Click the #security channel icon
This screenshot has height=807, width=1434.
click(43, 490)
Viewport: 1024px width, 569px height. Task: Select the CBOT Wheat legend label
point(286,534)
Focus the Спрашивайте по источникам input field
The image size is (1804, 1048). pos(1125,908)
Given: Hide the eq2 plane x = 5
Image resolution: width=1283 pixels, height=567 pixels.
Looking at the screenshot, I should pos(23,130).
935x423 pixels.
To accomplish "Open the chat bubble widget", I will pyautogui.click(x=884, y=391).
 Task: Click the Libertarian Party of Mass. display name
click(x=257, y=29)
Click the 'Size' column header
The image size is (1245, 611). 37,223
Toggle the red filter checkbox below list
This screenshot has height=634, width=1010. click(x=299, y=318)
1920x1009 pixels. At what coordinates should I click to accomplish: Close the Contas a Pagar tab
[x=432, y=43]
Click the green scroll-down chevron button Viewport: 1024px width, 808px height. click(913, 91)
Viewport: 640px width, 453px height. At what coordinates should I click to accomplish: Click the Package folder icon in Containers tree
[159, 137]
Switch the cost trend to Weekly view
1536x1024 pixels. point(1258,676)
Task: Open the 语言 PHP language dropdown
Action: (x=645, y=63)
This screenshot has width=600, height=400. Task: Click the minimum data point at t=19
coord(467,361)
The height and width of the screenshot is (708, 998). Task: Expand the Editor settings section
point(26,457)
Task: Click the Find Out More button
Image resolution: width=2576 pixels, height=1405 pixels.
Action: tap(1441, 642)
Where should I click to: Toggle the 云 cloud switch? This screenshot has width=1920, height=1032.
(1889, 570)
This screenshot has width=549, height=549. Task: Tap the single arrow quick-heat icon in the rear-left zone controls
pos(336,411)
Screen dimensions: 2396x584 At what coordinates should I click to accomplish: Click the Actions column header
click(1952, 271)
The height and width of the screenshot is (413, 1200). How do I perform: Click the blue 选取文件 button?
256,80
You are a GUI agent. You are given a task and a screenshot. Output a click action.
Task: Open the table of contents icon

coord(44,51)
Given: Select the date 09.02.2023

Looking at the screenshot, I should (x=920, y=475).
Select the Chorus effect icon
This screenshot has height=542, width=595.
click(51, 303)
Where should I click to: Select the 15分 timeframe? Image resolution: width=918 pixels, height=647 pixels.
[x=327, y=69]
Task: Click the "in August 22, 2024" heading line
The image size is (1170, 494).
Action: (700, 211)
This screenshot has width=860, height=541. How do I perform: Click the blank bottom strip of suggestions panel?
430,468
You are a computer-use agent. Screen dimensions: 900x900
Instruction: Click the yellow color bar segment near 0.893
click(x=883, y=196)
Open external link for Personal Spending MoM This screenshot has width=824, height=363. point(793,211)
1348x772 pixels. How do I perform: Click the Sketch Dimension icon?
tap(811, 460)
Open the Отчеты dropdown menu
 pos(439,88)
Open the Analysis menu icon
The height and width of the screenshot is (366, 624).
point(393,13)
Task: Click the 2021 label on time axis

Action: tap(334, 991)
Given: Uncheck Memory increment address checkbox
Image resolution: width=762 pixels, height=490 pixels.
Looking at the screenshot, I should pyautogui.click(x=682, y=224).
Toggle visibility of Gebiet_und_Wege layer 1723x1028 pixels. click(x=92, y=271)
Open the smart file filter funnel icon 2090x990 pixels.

────────────────────

WORK INSTRUCTIONS: Output the material above exactly, but only from the line that carries "This screenshot has width=860, height=541." through the line that carries "Given: Uncheck Memory".

SOLUTION:
This screenshot has width=860, height=541. How do I perform: Click the blank bottom strip of suggestions panel?
430,468
You are a computer-use agent. Screen dimensions: 900x900
Instruction: Click the yellow color bar segment near 0.893
click(x=883, y=196)
Open external link for Personal Spending MoM This screenshot has width=824, height=363. point(793,211)
1348x772 pixels. How do I perform: Click the Sketch Dimension icon?
tap(811, 460)
Open the Отчеты dropdown menu
 pos(439,88)
Open the Analysis menu icon
The height and width of the screenshot is (366, 624).
point(393,13)
Task: Click the 2021 label on time axis

Action: tap(334, 991)
Given: Uncheck Memory increment address checkbox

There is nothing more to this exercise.